The aim of the study is to explore and describe, from the perspective of nurses in remote areas: the actions and interactions used to deliver PHC, the contexts and conditions where PHC is applied and to uncover the factors which enhance or inhibit PHC nursing practice. The outcome of this study is to develop a theory which explains the nature and process used by RANs to deliver PHC.

An important factor in the credibility of this research is providing opportunities for nurses to consider the findings in relation to their own practice and to facilitate feedback and collect data relevant to the substantive theory. Ethics permission has been granted to collect data in the form of written and verbal comments. The author intends to display the theory as a poster and encourage feedback in the conference break times. Unfortunately, the poster will not be able to be uploaded electronically due to copyright issues. Publications which arise from this research, including the final theoretical framework, will be made available to CRANAplus.




Kylie McCullough is a lecturer in Primary Health Care at Edith Cowan University in the School of Nursing and Midwifery. Kylie is nearing completion of her PhD research which aims to better understand the way RANs practice Primary Health Care nursing. She has previously worked as a RAN in the NT.

Using technology to provide support to new nurses and midwives in the bush; A novel innovative education and support program has been developed to augment current resources and overcome the barriers of distance experienced by nurses in the bush.

Dr  Pauline  Calleja1,2, Ms Cherie O’Brien1, Mr  Clayton Judd1, Ms Lee  Trenning1

1Retrieval Services Queensland, Brisbane, Australia, 2Griffith University, Menzies Health Institute, Nathan, Australia


Using technology to provide support to new nurses and midwives in the bush

Aim: Providing clinical education and support in isolated areas can be difficult due to resources and distances. This presentation showcases an innovative support program for novice and new graduate nurses and midwives.

Background: In an effort to improve recruitment and retention of staff in the bush, a support program using a blended approach has been developed and trialled by Retrieval Services Queensland, funded through the Office of The Chief Nursing and Midwifery Officer (QLD). The program implemented in four Queensland rural and remote health services, aims to assist new staff to practice and learn safely in a supported environment. Additionally, individual and group level education and development is provided for clinical staff and educators supporting these nurses and midwives. The program was developed as an overarching support service, augmenting current resources to improve outcomes and experiences. Strategies and models were chosen to help overcome geographical barriers and reduce professional isolation often experienced by staff in the bush, using face-to-face, digital and telehealth technologies. The blended, scaffolded and structured approach was chosen to enable delivery of deliberate, organised and timely learning.
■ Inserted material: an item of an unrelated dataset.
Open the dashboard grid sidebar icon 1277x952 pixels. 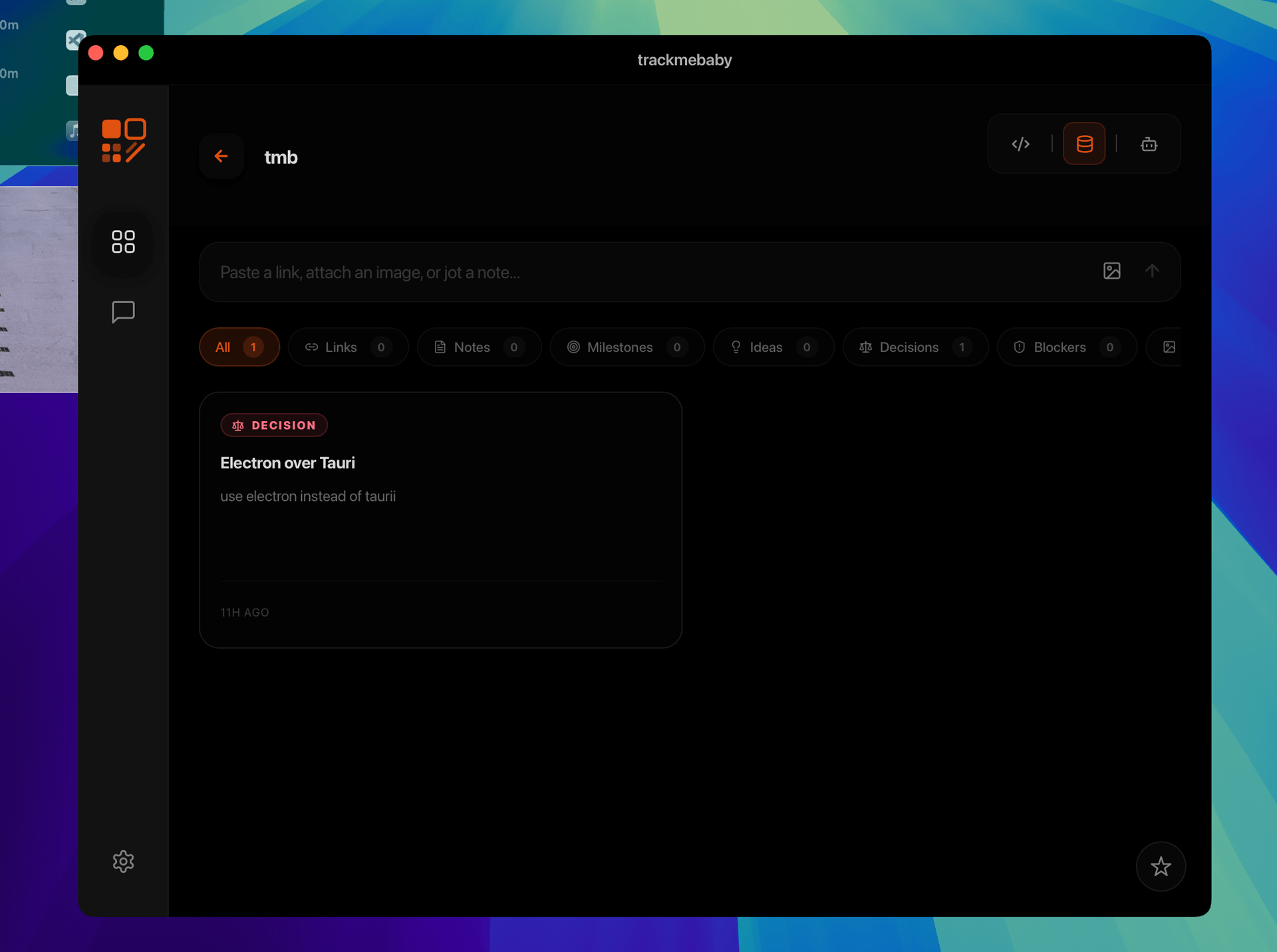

Issues addressed: a lack of after-hours support; capacity of local clinical staff to provide needed support to novices and staff with teaching expertise located at hub sites far removed from areas of need. This is exacerbated by the wider scope of practice required in isolated settings. While novices report enjoying varied learning opportunities, they are not frequent enough to ensure mastery. Many new staff in these environments voice concerns about achieving their educational and clinical goals while meeting the patient’s needs and expectations.

Conclusion: Using a variety of technologies to deliver purposeful education and support may improve recruitment and retention of the future rural and remote workforce.


Pauline is a Lecturer at Griffith University and consults as a Nurse Educator with Retrieval Services Queensland (RSQ). Pauline is the Post Graduate Director for nursing programs, Program Director for Emergency Nursing and is leading the Rural and Remote Graduate and Novice Education Support Program at RSQ.

Cherie is a Nurse Educator with clinical and teaching experience in Emergency Departments and Primary Health Care clinics within Australia and UK. Cherie is working on the Rural and Remote Graduate and Novice Education Support Program at RSQ and has a Masters in Critical Care Nursing, with expertise in emergency and trauma nursing.